Dataset entries

>>>>

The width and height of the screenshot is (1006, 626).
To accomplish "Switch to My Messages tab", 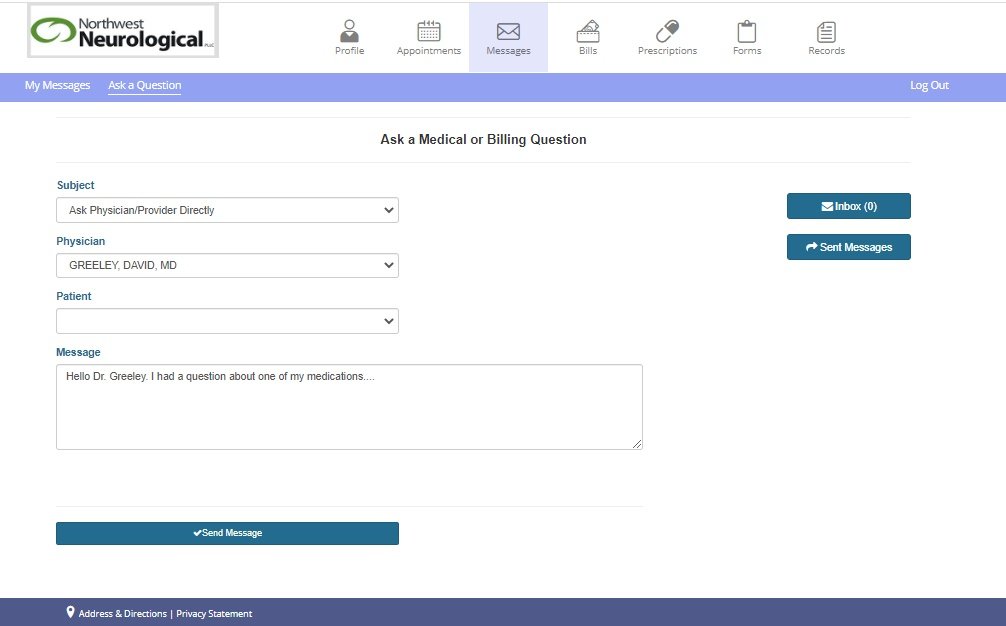I will click(x=57, y=86).
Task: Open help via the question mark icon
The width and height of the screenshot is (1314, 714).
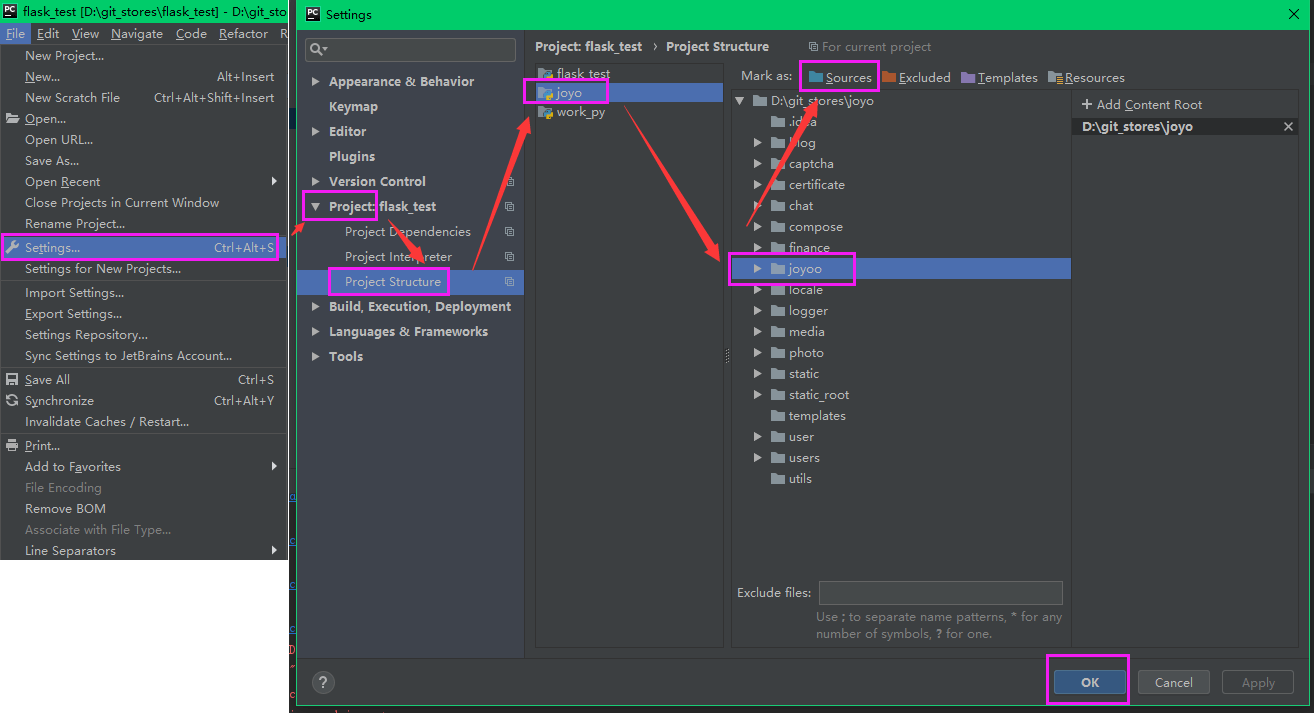Action: 322,682
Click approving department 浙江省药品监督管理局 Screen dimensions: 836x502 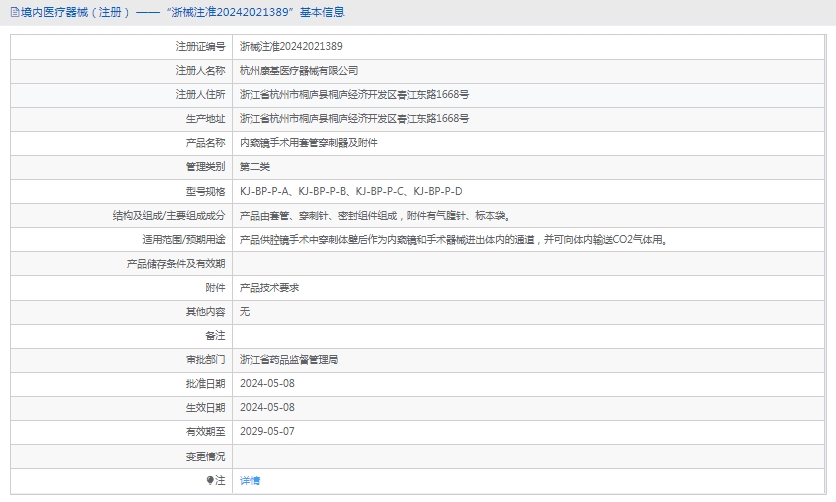click(289, 359)
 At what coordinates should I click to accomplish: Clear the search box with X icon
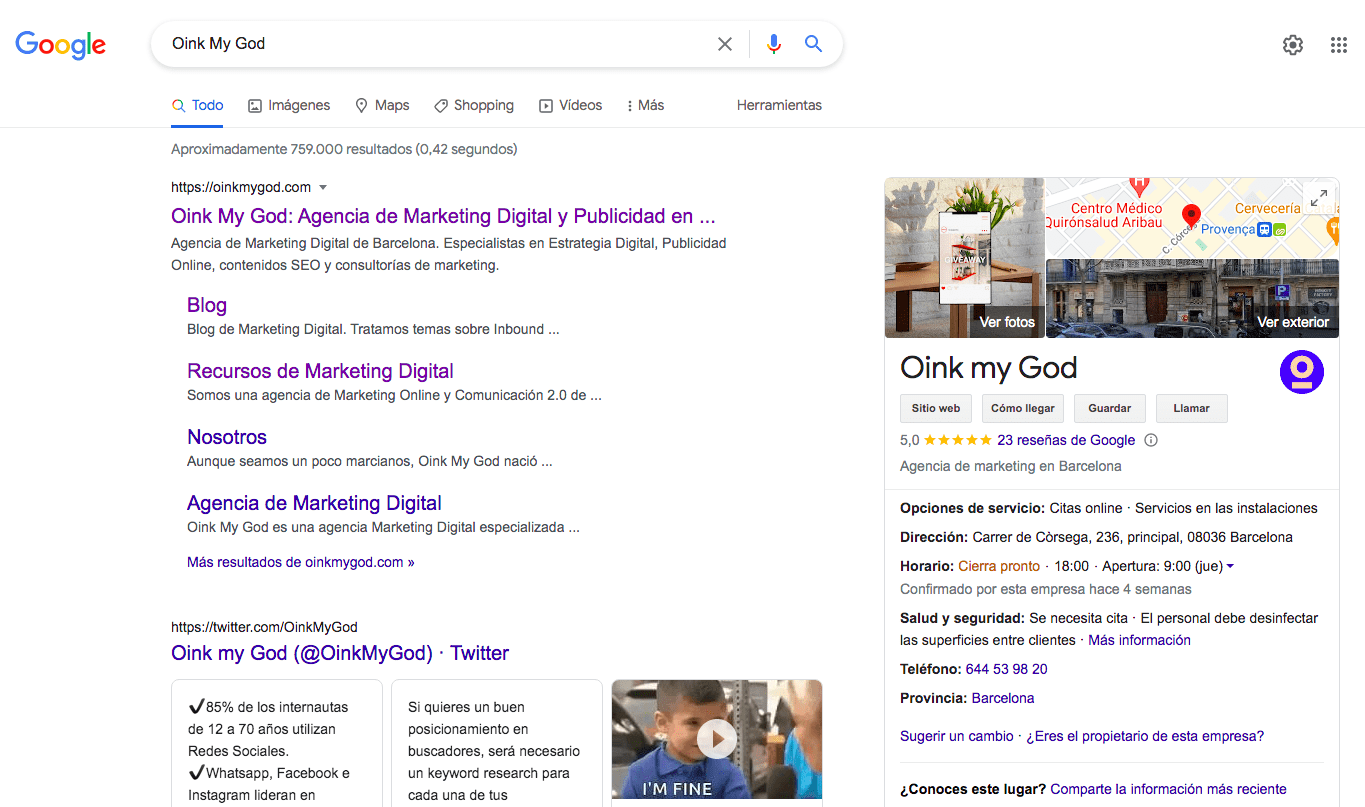[x=725, y=44]
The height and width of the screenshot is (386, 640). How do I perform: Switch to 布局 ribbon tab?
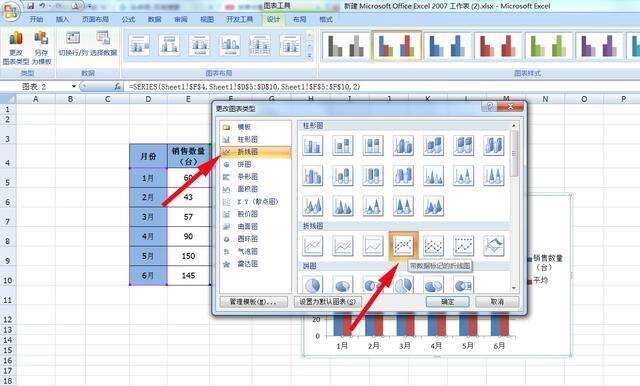[x=299, y=19]
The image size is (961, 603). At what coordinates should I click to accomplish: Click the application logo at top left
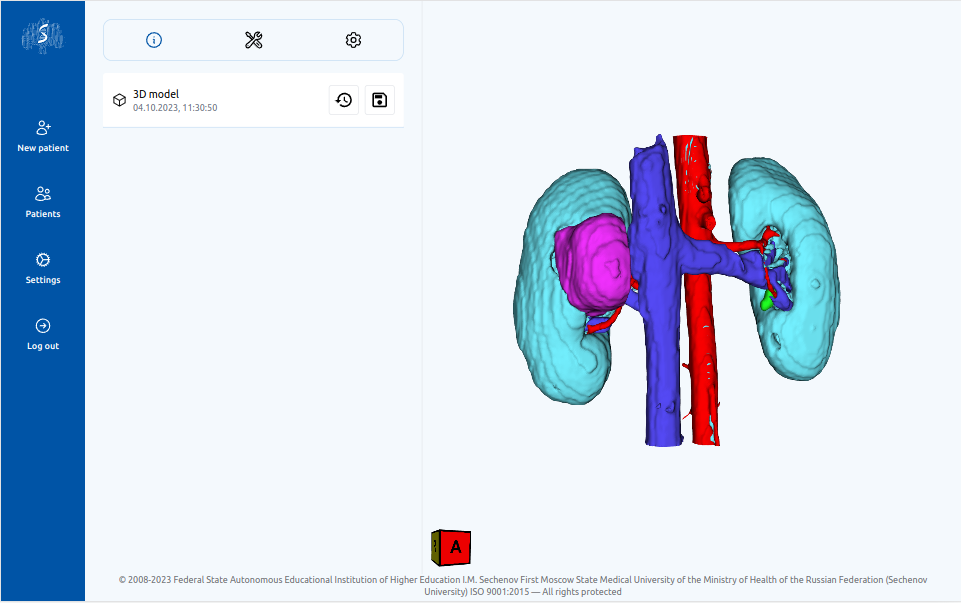43,36
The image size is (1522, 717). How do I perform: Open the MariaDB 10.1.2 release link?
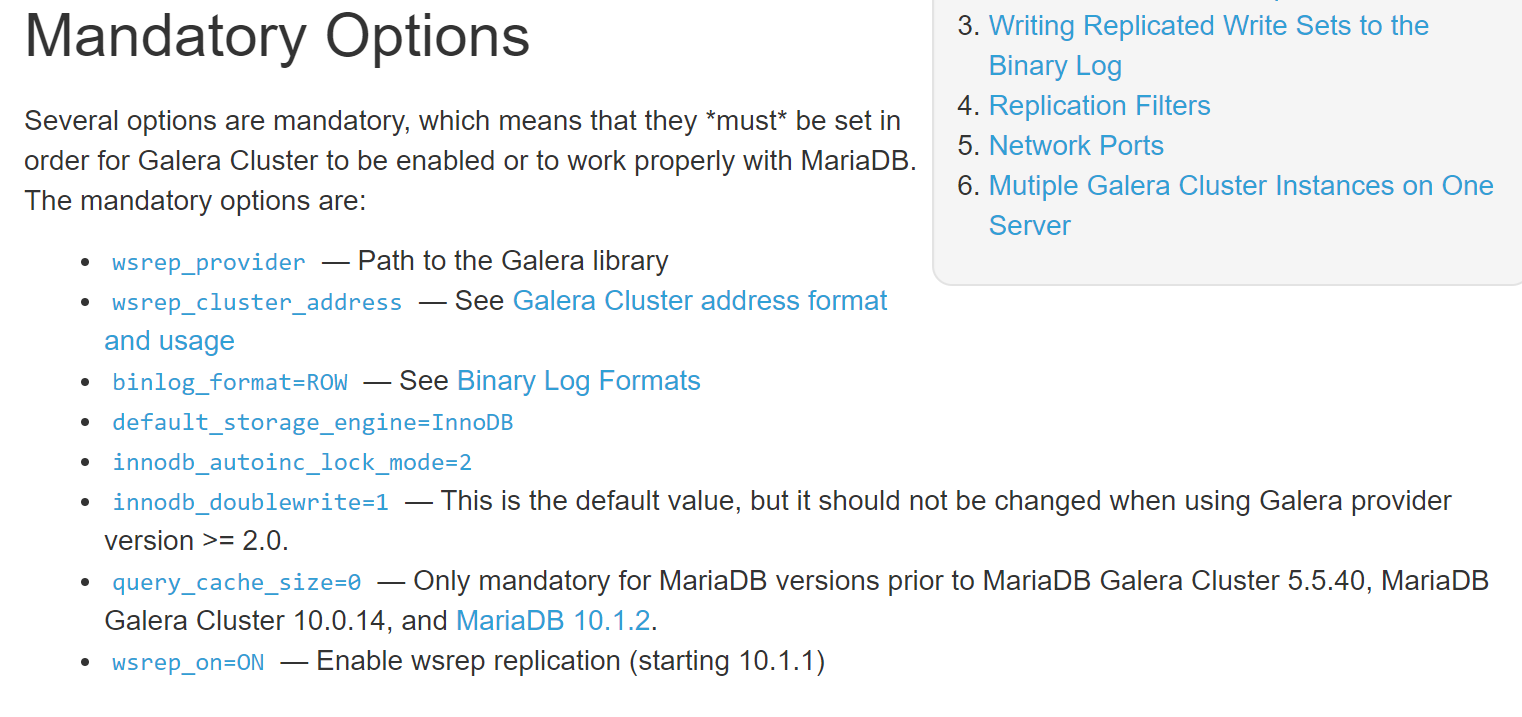point(553,621)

<<<<

■ **To do**
The copy starts at the line holding "The height and" and ends at the last line of the records above. Transcribe those lines exactly, pictures excluded.

■ **Exercise response**
The height and width of the screenshot is (386, 640). How do I perform: Switch to 布局 ribbon tab?
[x=299, y=19]
The image size is (961, 603). At what coordinates should I click to accomplish: Click the application logo at top left
43,36
The image size is (1522, 717). How do I perform: Open the MariaDB 10.1.2 release link?
point(553,621)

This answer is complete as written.